É um quadro comum devido ao uso de drogas e medicamentos cada vez mais freqüente.


Etiologia:

Várias substâncias pode produzir sintomas de ansiedade. Drogas simpaticomiméticas ( anfetaminas, cocaína, cafeína...) são mais comumente associadas aos sintomas, porém, drogas serotoninérgicas ( LSD...) também podem causa-los.


Diagnóstico:

Sintomas ansiosos surgidos durante o uso ou logo após a cessação do uso de drogas.


Características clínicas:

Variam com a substância envolvida.


Diagnóstico Diferencial:

Inclui os transtornos de ansiedade primários, os devidos a doenças e distúrbios afetivos..


Tratamento:

Supressão do uso da droga.


Depressão


 A característica deste distúrbio é uma preocupação crônica de humor deprimido, na maior parte do dia, por pelo menos dois anos, e um ano para crianças e adolescentes. Este distúrbio habitualmente começa na infância, adolescência, ou no começo da vida adulta, e por esta razão frequentemente tem sido referida como personalidade depressiva. Entre os adultos o distúrbio é aparentemente mais comum nas mulheres. Nas crianças pode ocorrer com freqüência igual em ambos os sexos.


Características clínicas:


  Presença, enquanto deprimido, de pelo menos dois dos seguintes critérios:

 

• Apetite diminuído ou hiperfagia;
• Insônia ou hipersonia;
• Baixa energia ou fadiga;
• Baixa auto-estima;
• Concentração diminuída ou dificuldade de tomar decisões;
• Sentimentos de desesperança;


 O distúrbio habitualmente começa sem um início claro e tem um curso crônico. Nas situações clínicas, as pessoas com este distúrbio habitualmente tem depressão maior superposta que frequentemente é a razão das pessoas procurarem o tratamento atualmente. O comprometimento do funcionamento social e ocupacional é habitualmente leve ou moderado por causa da cronicidade mais do que da gravidade da síndrome depressiva. Consequentemente, a hospitalização é raramente requerida exceto se há tentativa de suicídio ou uma depressão maior sobreposta.

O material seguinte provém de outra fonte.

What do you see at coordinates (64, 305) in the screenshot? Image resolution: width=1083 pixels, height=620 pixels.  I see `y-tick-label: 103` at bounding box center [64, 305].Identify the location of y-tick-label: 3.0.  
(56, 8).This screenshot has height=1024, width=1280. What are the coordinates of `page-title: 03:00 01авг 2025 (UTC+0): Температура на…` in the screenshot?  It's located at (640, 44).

 Nas crianças e adolescentes, a interação social com os colegas e adultos é frequentemente afetada. As crianças com depressão frequentemente reagem a elogios ou respondem aos relacionamentos positivos com comportamentos negativos. O desempenho e o progresso escolar podem ser afetados nocivamente.


Epidemiologia

 Este distúrbio habitualmente começa na infância, adolescência, ou no começo da vida adulta, e por esta razão frequentemente tem sido referida como personalidade depressiva.


Etiologia

Estressores psicossociais crônicos podem predispor a neurose depressiva.

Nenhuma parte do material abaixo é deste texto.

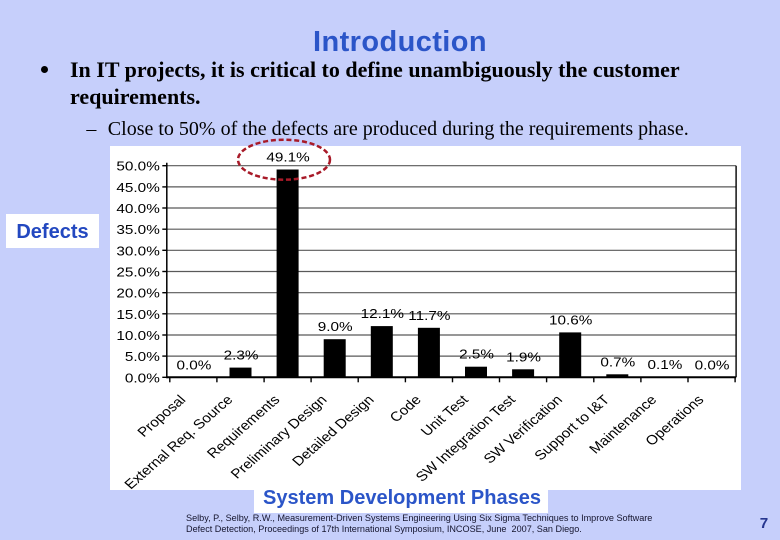  Describe the element at coordinates (138, 336) in the screenshot. I see `svg-text: 10.0%` at that location.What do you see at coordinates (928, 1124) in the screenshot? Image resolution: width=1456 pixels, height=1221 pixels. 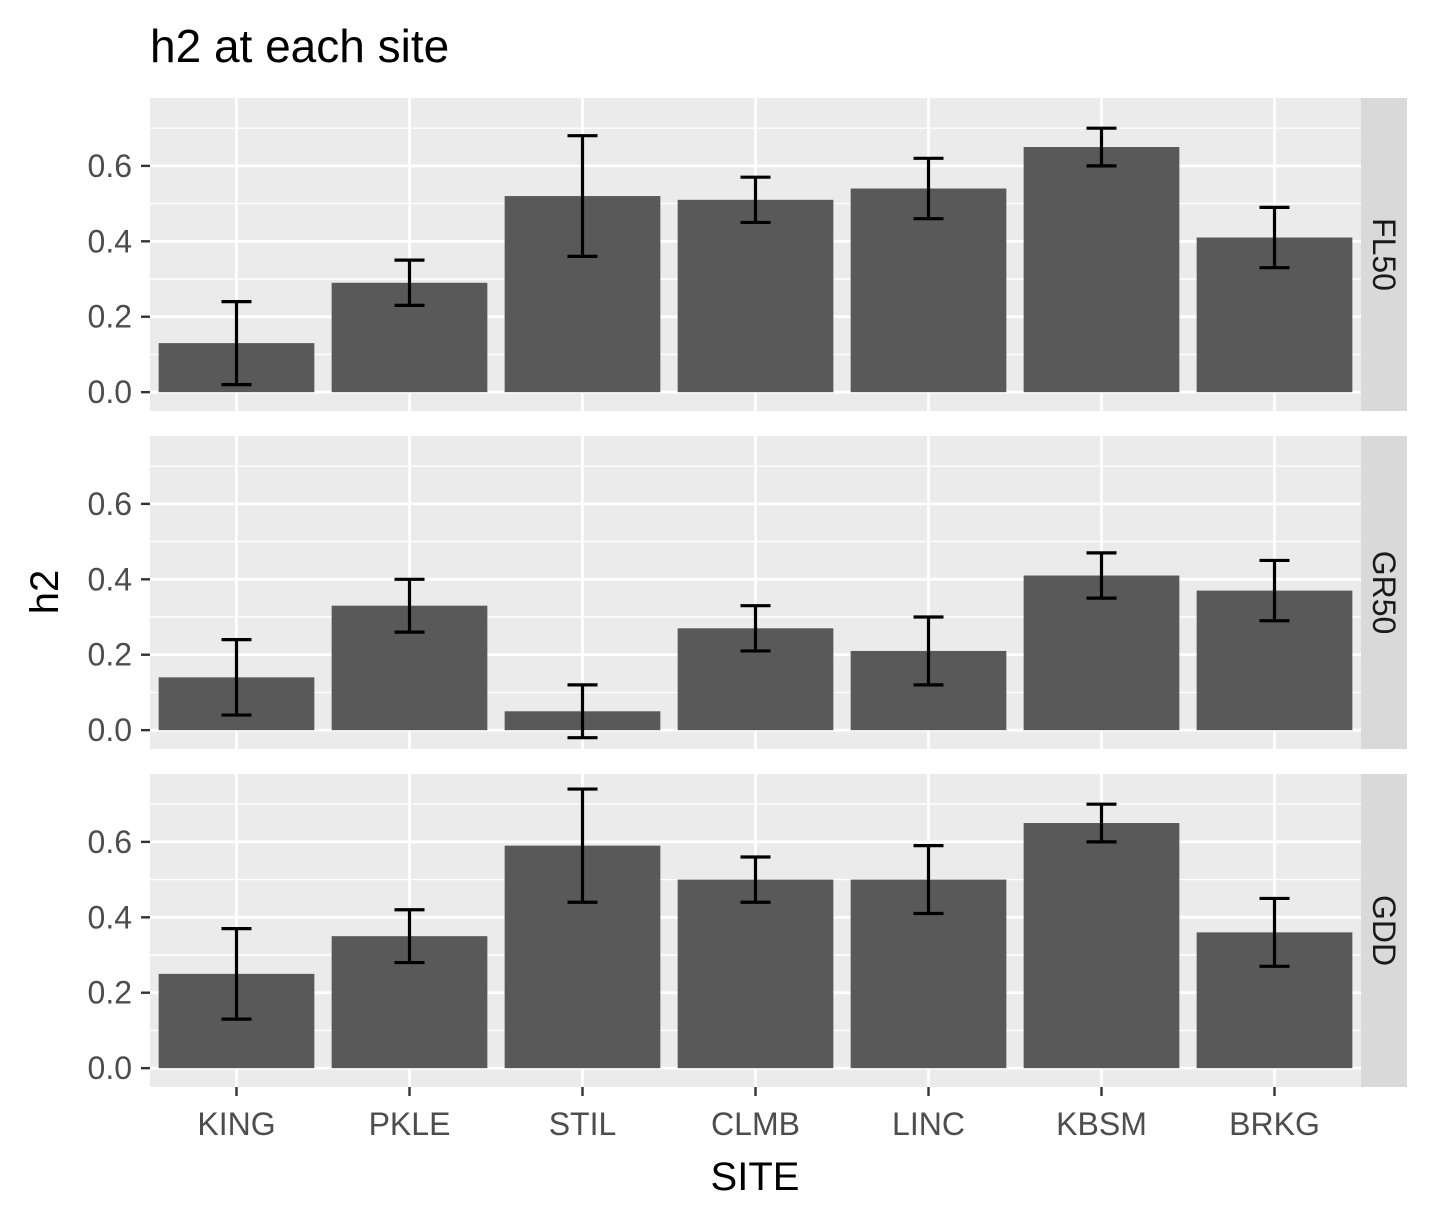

Nas crianças e adolescentes, os fatores predisponentes são a presença de distúrbio de déficit de atenção por hiperatividade, distúrbio de conduta, distúrbio de desenvolvimento grave, ou um meio inadequado, desorganizado.


Diagnóstico Diferencial:

As pessoas com distimia frequentemente tem uma depressão maior superposta,
Frequentemente, há evidência de um distúrbio de personalidade coexistente.
Quando uma pessoa preenche tanto os critérios para distimia como para distúrbio de personalidade, ambos os diagnósticos devem ser feitos. 
Este distúrbio é particularmente comum nas pessoas com distúrbio limítrofe de personalidade, narcisista com evitamento e dependente.


Tratamento:


PSICOTERÁPICO: 

 A psicoterapia é focada na mudança de um comportamento mais assertivo frente a depressão. Com técnicas específicas para que a pessoa tenha equilíbrio emocional e uma vida mais saudável.
 Este distúrbio é particularmente comum nas pessoas com distúrbio limítrofe de personalidade, narcisista com evitamento e dependente.

PSIQUIÁTRICO: 

 É indicado uso de antidepressivo sempre prescrito pelo psiquiatra, para equilíbrio dos neurotransmissores.